With ongoing commodification of the dead, are we becoming scarily close to forgetting that these bodies were actually once ‘human’? And with death and processes of mourning being placed more and more in the public sphere with roadside shrines, forensic TV dramas, and images of dead refugees and migrants saturating the media, is seeing and dealing with dead bodies on a daily basis being increasingly normal? Questions of ethicality and economic gain in relation to dead bodies are only becoming more and more relevant. Inescapably, the lifeless influence the living.

The treatment, consideration, and conceptualisation of dead bodies is something Dr Young has been working with for years. His interest was inspired by his study of the mobilities of communist corpses in Romania, including leaders and activists, such as Petru Groza.
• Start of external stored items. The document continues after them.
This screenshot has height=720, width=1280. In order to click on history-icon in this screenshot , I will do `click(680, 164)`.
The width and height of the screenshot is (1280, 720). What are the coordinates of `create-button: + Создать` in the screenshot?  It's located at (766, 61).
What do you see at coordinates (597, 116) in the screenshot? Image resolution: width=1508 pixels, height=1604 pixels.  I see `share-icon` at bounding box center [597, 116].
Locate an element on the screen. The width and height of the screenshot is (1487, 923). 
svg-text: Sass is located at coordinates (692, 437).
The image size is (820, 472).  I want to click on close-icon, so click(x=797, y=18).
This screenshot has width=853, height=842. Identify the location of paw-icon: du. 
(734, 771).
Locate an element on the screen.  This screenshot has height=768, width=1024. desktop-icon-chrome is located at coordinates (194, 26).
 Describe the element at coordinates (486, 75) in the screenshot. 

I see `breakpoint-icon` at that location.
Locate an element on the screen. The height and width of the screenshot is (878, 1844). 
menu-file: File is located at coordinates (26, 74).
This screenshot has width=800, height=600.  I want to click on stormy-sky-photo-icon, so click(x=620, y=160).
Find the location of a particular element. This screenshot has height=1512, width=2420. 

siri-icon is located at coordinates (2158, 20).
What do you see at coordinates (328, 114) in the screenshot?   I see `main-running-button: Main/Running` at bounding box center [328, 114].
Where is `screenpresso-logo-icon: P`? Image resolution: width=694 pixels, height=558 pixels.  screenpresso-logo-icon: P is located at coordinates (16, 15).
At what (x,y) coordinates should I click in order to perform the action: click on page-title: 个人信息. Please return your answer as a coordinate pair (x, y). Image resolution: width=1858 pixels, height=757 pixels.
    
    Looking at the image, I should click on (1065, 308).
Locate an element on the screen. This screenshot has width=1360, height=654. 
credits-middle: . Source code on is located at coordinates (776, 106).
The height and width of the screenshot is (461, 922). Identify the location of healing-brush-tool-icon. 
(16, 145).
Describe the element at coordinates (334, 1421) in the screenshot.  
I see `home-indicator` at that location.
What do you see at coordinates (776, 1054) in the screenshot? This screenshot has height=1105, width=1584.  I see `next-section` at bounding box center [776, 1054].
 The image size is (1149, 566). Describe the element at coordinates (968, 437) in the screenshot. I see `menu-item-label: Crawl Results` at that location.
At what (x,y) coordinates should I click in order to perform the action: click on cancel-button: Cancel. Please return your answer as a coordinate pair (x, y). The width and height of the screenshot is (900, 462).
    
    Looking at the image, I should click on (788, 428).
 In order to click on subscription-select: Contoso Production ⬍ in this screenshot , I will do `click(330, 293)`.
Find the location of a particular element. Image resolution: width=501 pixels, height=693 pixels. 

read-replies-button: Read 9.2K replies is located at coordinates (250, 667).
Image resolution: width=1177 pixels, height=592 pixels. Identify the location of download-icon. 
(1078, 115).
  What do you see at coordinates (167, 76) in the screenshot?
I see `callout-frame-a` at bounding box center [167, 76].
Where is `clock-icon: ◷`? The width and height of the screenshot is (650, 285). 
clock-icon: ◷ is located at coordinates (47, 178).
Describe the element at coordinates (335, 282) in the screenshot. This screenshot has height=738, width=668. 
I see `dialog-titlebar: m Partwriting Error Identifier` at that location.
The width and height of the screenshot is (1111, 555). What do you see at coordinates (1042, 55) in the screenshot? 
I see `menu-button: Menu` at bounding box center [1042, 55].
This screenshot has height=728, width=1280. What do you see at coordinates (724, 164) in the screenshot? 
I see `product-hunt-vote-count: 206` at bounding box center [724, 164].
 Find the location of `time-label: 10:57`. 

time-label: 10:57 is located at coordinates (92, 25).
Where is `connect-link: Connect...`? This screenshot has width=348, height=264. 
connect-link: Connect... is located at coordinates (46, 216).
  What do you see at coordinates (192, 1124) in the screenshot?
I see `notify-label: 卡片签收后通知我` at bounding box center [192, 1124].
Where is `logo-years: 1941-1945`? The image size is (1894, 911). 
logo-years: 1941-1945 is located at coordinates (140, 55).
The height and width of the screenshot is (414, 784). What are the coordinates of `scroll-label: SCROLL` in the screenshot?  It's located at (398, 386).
He displays an ongoing interest in how the dead body is a subject of ‘dead body politics’ but also how it the lifeless still have agency in their own right.

At the end of his talk, Craig assessed his own mission, reflecting that maybe engaging with death in the same way we engage with life is an “impossible task”. Accepting death is against our basic survival instincts. However, he certainly made a space for the dead in the heads of his attendees on Monday evening, who said it had made them consider what they wanted to happen to their own body after death and even “opened their eyes to what death is, also perhaps the ‘beauty’ in death”. Craig will continue to make a space for them, outside of the burial ground, and in contemporary discourse.